大型機でノボザレフスカヤ基地につく。隊員を下ろした大型ジェットはケープタウンへ帰っていく。

小型飛行機で出発

ノボザレフスカヤ基地からは小型機に乗り換える。

合流ポイント

合流点で雪上車隊がむかえる。ドームふじ基地から迎えに来た雪上車隊が待つ45次のARP1ポイント。46次ではARP2ポイントになり、そこで飛行機は給油を受ける。

雪上車キャラバン隊

燃料など荷物を積んだそりをつないで、5台の大型雪上車SM100で往復する。

ドームふじ基地

ドームふじ基地の全景。建物の屋上からぐるっと見まわしている。

ドーム掘削隊の行動予定

10月13日ごろ 45次越冬隊の9名が、雪上車キャラバン隊の出発基地のS16ポイントからドームふじに向かって氷原を1000キロ、約30日間の大旅行に出発する。
11月7日ごろ ドームふじ基地に到着。
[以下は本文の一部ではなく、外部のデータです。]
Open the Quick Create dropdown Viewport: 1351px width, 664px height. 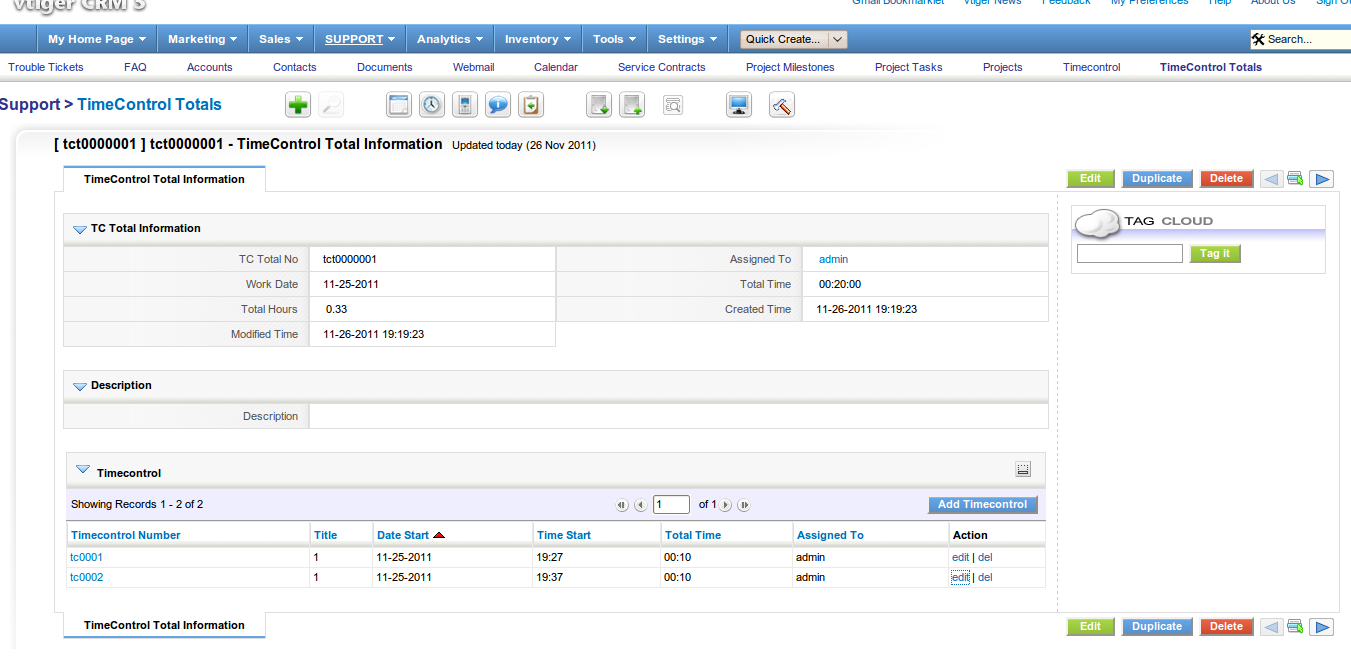pos(794,40)
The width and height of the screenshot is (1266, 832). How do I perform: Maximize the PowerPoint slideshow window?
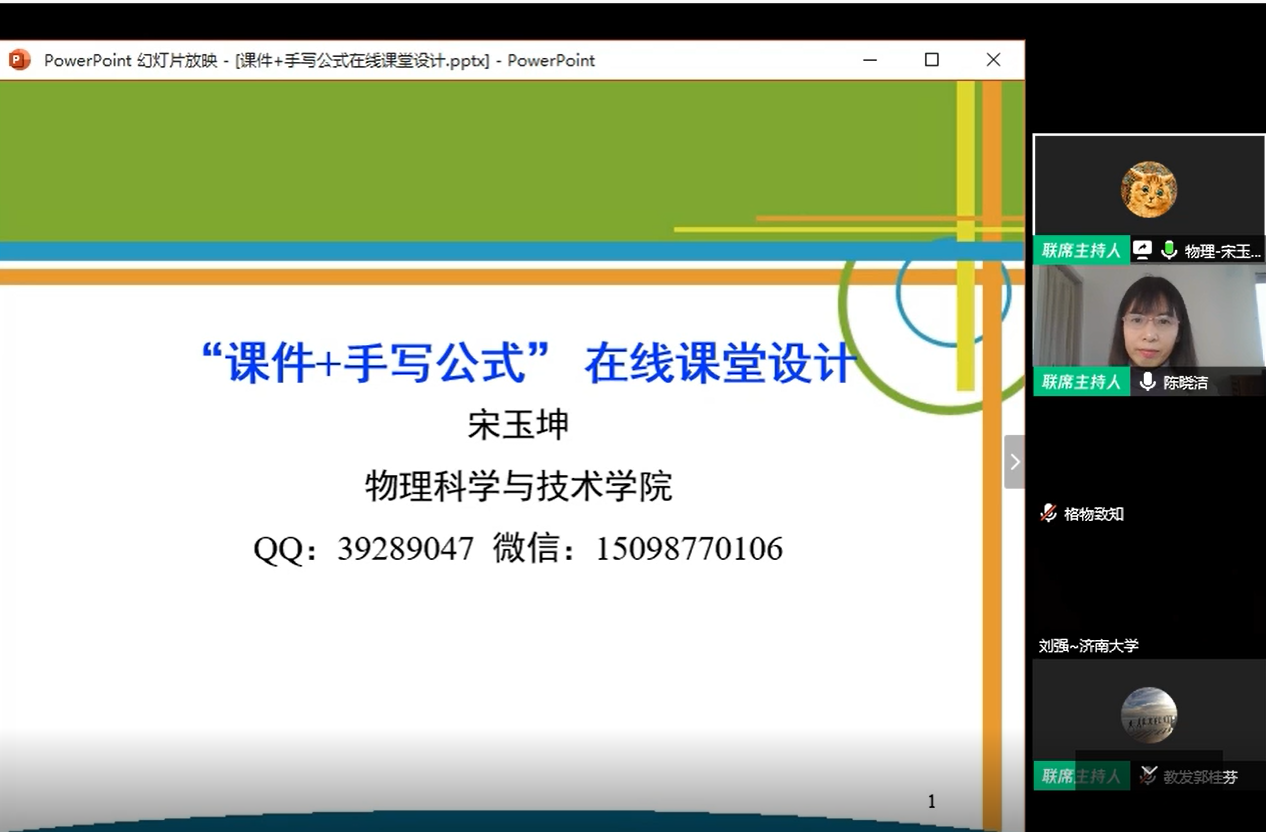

冬のあいだ無人だった基地で受け入れの準備をする。
11月18日 46次掘削隊の7名が本隊とは別に、空路、南アフリカのケープタウンに向けて日本を出発する。
11月23日ごろ ケープタウンから46次掘削隊の7名は大型機に乗り、飛行場を持つロシアのノボラザレフスカヤ基地へ向かう。
11月16日ごろ ドームふじ基地から45次越冬隊の3名が合流ポイントのARP2へ、2台の雪上車隊で出発。
航空機の給油燃料も運んでいく。
11月28日ごろ ノボラザレフスカヤ基地から46次隊の7名が小型飛行機で出発。
ARP2ポイントで待つ45次隊の迎えの雪上車隊に合流。
12月4日ごろ ドームふじ基地到着。45次隊、46次隊合わせて16名が合流し、氷床コア掘削の2年目の作業を開始する。
2年目の掘削目標は深さ2500m。
1月26日ごろ S46次掘削隊の5名が、ドームふじ基地まで迎えに来た小型飛行機でノボラザレフスカヤ基地へ向う。
残りの2名は来年の掘削に向けて昭和基地で越冬する。
1月28日ごろ 約45日におよぶ2年目の掘削を終了する。S16ポイントへ向けて雪上車キャラバン隊が帰路につく。
2月6日ごろ S16ポイントへ到着。帰りの行程は下りなので約12日間。
2月10日ごろ ノボラザレフスカヤ基地から46次掘削隊の5名が、大型機でケープタウンへ出発。
ケープタウンからは空路、日本へ帰国する。
2月12日ごろ 「しらせ」がオーストラリアのシドニーに向け、昭和基地を出発。45次隊の掘削隊員もこのルートで日本に帰る。

解説

雪上車キャラバン隊

ドームふじ基地への内陸旅行には、雪上車5台、荷物を積んだ中型そり35台でキャラバン隊がつくられる。積み荷のほとんどは雪上車と航空機、基地生活のための燃料。標高の高い氷床上部の気温は夏でも-35~45°Cで、長期間のきびしい雪上車生活を送る。

ノボラザレフスカヤ基地

シドニーやケープタウンから約4000キロある昭和基地へは、大型機でないと到達できないが、周辺には大型機の飛行場に適した場所がない。昭和基地から西に1000キロ離れたノボラザレフスカヤ基地は、大型機が離着陸できる飛行場を持っているので、ここから小型機に乗り換えて昭和基地やドームふじに向かう。

ARP2ポイント

ドームふじ基地から約430キロ。平坦な雪原につくる中継ポイント。雪上車隊がそこまで隊員を送迎する。写真は45次隊のルートで使用したARP1ポイントだが、46次隊ではARP2ポイントとなった。雪上車隊が雪原を平らにして滑走路を作り、飛行機の帰りの燃料を運んでいって給油する。

ドームふじ基地

南極をおおっている氷のドーム(氷床)の頂上の一つに1995年に作られた基地。高度3810mで南緯77.19度、昭和基地から約1000キロ内陸にあり、年間の平均気温は-58°C。基地は1995年に氷の上に作られたのだが、現在は建物のほとんどが雪の中に埋まっている。